MEDIDA INÓCUA – Como se vê, o STF  impôs medida cautelar ao senador Aécio Neves inócua, caso o senador saia de casa à noite, em desafio à ordem expedida pela Suprema Corte. Registre-se que o STF não cassou o mandato do referido senador. Apenas o suspendeu do exercício do mandato. Aécio continua senador e sob a proteção do artigo 53, parágrafo 2º, da CF. E suspender não é cassar.

É certo que não ficará bem para a boa reputação de Aécio descumprir a decisão judicial. Mas Aécio pouco está se importando com a sua reputação, pois contra ele existe denúncia no STF por crime muito pior (corrupção) e mais nove inquéritos em curso.

COMPLETA DESORDEM – Mas deixemos Aécio de lado. Não o considero flor que se cheire, como se dizia no passado. É a inocuidade da medida imposta pelo STF que leva o mundo jurídico brasileiro a meditar e concluir que hoje em dia “tudo está na mais completa desordem”, não é mesmo Hélio Fernandes?, um jornalista que sempre foi defensor da Suprema Corte e conhecedor de sua história tanto quanto Leda Boechat, autora da obra de 3 volumes intitulada ‘História do Supremo Tribunal Federal”.

O STF expediu ordem estapafúrdia. Porque, se descumprida for, nada acontece. Rigorosamente nada. E interdito judicial-criminal proibitório que possibilita o seu descumprimento sem punição alguma, é o mesmo que fazer chover no molhado. Ou enxugar gelo. Vamos aguardar os acontecimentos.
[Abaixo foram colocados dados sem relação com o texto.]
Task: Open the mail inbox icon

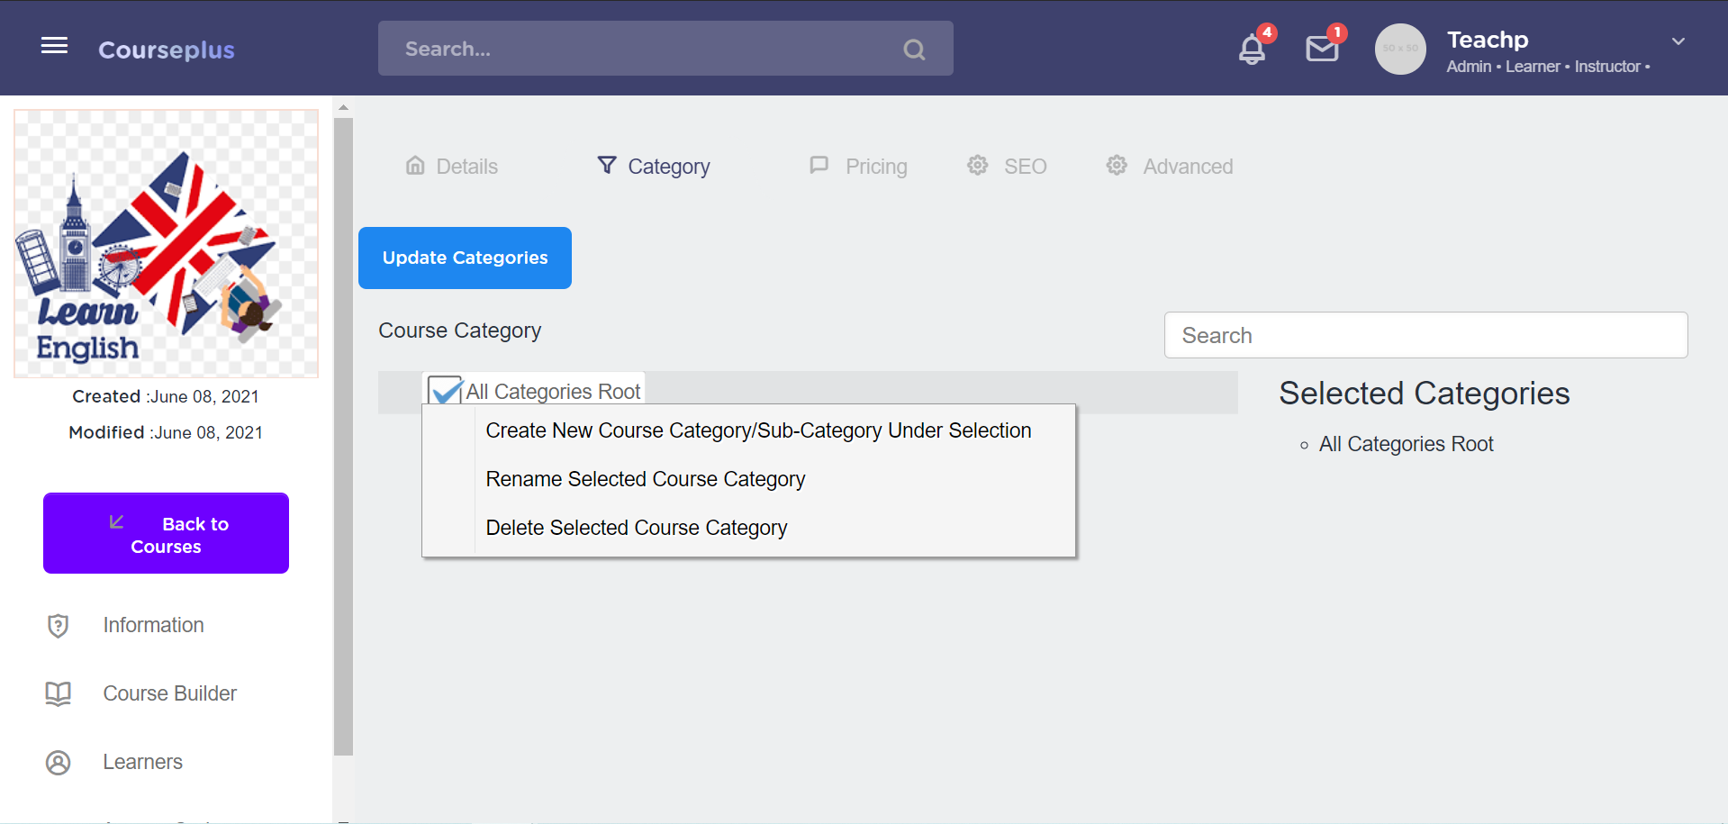Action: point(1322,49)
7 thoughts on “Decisão que obriga Aécio a não sair à noite é o mesmo que “enxugar gelo”

  1. Alex Cardoso,

    Alegro-me com a tua conclusão:
    Tanto entendes como prejudicial às crianças tendo aulas de religião como acontecia o mesmo caso fossem ideologizadas!

    Portanto, a escola publica deve ser isenta de forma absoluta de divulgar qualquer credo quanto qualquer regime e tendência política, diferentemente do que prega a quadrilha petista que, desde tenra idade, pretende incutir nas mentes de meninos e meninas a sua ideologia retrógrada, odiosa – “tenho ódio da classe média”, vociferava a “filósofa” petista, a insana Marilene Chauí – e genocida!

  2. Os erros do Brasil…?
    Quer saber, esqueçam o Aécio por uns 3 anos, obrigado a se recolher todas as noites, e lá pra 2020 retomem o assunto avaliando o erro…

    Afinal de contas é assim para com todos os outros Brasileiros, qual é a desse mineiro folgado, mal educado, safado e ladrão?

    Muito papo furado na mídia….
    Poucas malas de dinheiro roubado encontradas até agora…

    Esse Aécio Neves não serve mais pra nada.
    Esqueçam, e bola pra frente, Brasil.

  3. Não é verdade; o recolhimento do Aécio algum efeito positivo já produziu. Estou dormindo aqui próximo donde o senador está pernoitando. Nessas últimas três noites, o número de assaltos caiu 90%. E se ele for albergado diuturnamente, acredito que os assaltos vão zerar!

  4. Segundo estão dizendo, a esposa do Aécio já contratou o advogado do lula, para que o senado não derrube as medidas do supremo e o dito cuja continue a não poder sair de casa a noite e nos fins de semana.
    O advogado até já encomendou a um “artesão” lá da praça da Sé, uma ordem de prisão domiciliar, semelhante aos “recibos” do Costamarques.